* [Reading passage]:
-- begin --

Time series analysis

1. Introduction

A time series is a sequence of observations recorded in discrete time points.
They can be recorded in hourly (e.g. air temperature), daily (e.g. DJI Average), monthly (e.g. sales) or yearly (e.g. GDP) time intervals.
Real-world time series data commonly contains several components or recognizable patterns.
Those time series components can be divided into

Systematic components - are those that allow modeling as they have some consistent or recurring pattern. Examples for systematic time series components are

a. Trend - A trend is a consistent increase or decrease in units of the underlying data. Consistent in this context means that there are consecutively increasing peaks during a so-called uptrend and consecutively decreasing lows during a so-called downtrend. Also, if there is no trend, this can be called stationary.

b. Seasonality - describes cyclical effects due to the time of the year. Daily data may show valleys on the weekend, weekly data may show peaks for the first week of every or some month(s) or monthly data may show lower levels for the winter or summer months respectively.
Non-systematic components - any other observation in the data is categorized as unsystematic and is called error or remainder.

The general magnitude of the time series is also referred to with "level".

-- end --

* [Problem details]: Do these statements agree with the time series passage above? (a) Seasonality describes cyclical effects due to the time of the year. (b) Error or remainder is counted as a systematic component. (c) The passage gives sales as its example of data recorded at yearly intervals. Answer yes or no for each, quoting the words from the passage that decide it.

Items listed in a dataset:
-- begin --

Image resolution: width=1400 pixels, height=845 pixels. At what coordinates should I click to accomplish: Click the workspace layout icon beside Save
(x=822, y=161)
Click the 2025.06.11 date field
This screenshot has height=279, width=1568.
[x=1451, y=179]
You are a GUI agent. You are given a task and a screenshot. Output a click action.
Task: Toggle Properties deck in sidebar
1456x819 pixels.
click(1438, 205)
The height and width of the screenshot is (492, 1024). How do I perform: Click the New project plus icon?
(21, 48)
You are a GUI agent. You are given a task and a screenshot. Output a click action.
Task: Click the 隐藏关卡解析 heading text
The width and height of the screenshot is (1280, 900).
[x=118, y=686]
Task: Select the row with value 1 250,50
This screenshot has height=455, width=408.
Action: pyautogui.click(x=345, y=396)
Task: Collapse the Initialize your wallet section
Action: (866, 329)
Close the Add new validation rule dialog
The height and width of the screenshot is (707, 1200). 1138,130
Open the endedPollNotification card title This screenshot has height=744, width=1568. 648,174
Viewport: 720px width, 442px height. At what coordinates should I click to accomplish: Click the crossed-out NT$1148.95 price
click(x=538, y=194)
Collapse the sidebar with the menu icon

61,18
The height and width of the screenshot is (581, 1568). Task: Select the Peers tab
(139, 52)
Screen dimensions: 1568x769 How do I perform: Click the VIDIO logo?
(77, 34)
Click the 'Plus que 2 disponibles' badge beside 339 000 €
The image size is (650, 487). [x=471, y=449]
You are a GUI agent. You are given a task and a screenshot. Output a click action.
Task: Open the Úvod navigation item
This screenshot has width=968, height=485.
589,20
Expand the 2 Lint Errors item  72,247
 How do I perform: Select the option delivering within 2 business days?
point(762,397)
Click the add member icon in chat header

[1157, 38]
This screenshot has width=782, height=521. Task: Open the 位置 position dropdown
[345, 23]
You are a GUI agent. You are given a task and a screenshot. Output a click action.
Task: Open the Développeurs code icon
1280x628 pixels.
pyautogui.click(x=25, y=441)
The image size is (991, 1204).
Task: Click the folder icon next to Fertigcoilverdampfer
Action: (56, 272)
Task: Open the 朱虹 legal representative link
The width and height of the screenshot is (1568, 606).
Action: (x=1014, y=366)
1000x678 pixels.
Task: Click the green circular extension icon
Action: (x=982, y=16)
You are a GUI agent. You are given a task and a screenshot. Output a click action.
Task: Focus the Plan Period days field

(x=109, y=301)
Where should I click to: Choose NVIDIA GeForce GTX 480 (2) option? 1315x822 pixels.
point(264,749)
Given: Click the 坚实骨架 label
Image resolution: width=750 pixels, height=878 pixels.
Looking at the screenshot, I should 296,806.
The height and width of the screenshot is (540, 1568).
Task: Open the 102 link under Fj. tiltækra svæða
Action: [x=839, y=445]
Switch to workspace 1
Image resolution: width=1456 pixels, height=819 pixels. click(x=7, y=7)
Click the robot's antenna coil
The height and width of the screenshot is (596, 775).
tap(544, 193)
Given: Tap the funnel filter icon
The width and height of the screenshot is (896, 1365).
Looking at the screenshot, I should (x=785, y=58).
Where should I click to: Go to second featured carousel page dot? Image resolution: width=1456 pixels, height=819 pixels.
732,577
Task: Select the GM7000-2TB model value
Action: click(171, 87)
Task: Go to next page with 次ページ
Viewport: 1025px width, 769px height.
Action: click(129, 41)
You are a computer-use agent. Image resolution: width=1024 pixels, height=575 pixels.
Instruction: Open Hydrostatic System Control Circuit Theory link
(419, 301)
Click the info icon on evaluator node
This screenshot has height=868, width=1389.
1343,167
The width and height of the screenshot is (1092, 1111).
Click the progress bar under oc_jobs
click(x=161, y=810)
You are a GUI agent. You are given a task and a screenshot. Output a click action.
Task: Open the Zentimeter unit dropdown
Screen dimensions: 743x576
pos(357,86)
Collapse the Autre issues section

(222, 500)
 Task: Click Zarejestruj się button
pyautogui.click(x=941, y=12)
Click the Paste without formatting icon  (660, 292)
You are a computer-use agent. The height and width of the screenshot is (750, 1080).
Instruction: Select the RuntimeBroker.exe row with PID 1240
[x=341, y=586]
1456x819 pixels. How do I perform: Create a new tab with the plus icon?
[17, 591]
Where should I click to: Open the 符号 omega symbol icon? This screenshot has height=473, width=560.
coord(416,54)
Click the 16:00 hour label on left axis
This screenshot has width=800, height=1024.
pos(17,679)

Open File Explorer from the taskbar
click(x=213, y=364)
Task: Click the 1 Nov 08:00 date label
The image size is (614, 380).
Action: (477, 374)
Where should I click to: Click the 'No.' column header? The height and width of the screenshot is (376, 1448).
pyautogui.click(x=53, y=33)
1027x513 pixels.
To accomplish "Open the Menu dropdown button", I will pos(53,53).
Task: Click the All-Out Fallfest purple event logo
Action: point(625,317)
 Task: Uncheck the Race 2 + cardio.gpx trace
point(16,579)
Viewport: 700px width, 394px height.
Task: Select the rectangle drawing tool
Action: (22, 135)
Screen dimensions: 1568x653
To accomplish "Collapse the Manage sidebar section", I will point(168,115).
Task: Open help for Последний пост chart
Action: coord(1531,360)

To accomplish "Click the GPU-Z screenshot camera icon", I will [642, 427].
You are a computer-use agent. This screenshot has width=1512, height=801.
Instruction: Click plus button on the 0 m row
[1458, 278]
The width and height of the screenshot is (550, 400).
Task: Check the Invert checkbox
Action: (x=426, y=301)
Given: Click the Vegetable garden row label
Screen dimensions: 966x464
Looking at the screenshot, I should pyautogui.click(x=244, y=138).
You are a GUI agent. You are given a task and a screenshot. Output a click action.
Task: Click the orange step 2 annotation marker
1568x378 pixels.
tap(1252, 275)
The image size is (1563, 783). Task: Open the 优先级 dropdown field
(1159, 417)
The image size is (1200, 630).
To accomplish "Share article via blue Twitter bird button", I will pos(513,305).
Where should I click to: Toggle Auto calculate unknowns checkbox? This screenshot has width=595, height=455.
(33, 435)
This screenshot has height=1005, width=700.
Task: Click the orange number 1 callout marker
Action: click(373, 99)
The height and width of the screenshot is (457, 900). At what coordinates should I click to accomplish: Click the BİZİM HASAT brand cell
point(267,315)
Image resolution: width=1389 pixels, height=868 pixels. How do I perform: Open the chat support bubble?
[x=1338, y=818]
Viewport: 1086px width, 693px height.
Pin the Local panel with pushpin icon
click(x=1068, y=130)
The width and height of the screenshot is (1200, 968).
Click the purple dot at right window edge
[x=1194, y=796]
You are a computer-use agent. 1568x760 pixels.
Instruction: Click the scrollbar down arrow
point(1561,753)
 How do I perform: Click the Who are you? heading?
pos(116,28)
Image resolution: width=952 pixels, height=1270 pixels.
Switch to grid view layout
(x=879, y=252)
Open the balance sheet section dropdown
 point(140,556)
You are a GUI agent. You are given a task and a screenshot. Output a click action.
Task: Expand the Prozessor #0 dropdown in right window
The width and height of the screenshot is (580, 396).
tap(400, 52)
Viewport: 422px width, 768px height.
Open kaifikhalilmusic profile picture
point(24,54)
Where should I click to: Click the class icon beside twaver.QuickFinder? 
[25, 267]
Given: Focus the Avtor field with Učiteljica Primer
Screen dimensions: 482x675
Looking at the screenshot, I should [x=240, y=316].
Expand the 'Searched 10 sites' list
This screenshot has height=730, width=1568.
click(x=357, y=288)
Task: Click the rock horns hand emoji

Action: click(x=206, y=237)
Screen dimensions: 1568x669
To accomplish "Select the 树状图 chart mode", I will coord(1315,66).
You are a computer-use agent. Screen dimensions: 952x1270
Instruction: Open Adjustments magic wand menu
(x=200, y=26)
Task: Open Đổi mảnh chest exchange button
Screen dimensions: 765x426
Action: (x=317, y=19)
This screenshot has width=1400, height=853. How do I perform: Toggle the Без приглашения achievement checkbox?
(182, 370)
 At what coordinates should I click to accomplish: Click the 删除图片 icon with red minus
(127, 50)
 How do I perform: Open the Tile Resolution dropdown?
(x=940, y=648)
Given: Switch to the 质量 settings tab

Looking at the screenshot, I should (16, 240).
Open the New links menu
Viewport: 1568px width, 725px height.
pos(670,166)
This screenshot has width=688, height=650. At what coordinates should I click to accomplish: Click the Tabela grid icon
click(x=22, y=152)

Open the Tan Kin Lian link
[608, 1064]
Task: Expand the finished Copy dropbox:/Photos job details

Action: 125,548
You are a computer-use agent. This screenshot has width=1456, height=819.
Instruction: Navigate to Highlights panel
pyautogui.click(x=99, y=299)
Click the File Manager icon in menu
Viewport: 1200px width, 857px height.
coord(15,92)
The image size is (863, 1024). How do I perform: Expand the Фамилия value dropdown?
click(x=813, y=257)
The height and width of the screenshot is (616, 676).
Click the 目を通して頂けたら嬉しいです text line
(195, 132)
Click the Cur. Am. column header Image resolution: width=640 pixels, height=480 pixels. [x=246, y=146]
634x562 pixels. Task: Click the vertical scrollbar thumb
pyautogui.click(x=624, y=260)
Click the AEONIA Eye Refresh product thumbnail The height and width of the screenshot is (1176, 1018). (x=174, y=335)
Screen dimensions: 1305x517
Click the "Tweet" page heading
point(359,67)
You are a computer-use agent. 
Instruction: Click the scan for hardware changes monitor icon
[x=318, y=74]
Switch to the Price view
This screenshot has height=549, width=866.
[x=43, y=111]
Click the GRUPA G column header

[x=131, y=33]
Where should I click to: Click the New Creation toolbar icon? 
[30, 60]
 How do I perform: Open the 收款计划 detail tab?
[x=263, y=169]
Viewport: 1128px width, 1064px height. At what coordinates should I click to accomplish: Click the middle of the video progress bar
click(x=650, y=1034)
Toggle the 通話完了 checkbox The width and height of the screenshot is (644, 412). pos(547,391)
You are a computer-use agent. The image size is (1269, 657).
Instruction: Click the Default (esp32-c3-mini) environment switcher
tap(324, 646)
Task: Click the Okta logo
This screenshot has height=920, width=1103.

-- end --

* [Answer to this exercise]:
(a) Yes: "Seasonality - describes cyclical effects due to the time of the year."
(b) No: "Non-systematic components - any other observation in the data is categorized as unsystematic and is called error or remainder."
(c) No: "monthly (e.g. sales) or yearly (e.g. GDP) time intervals."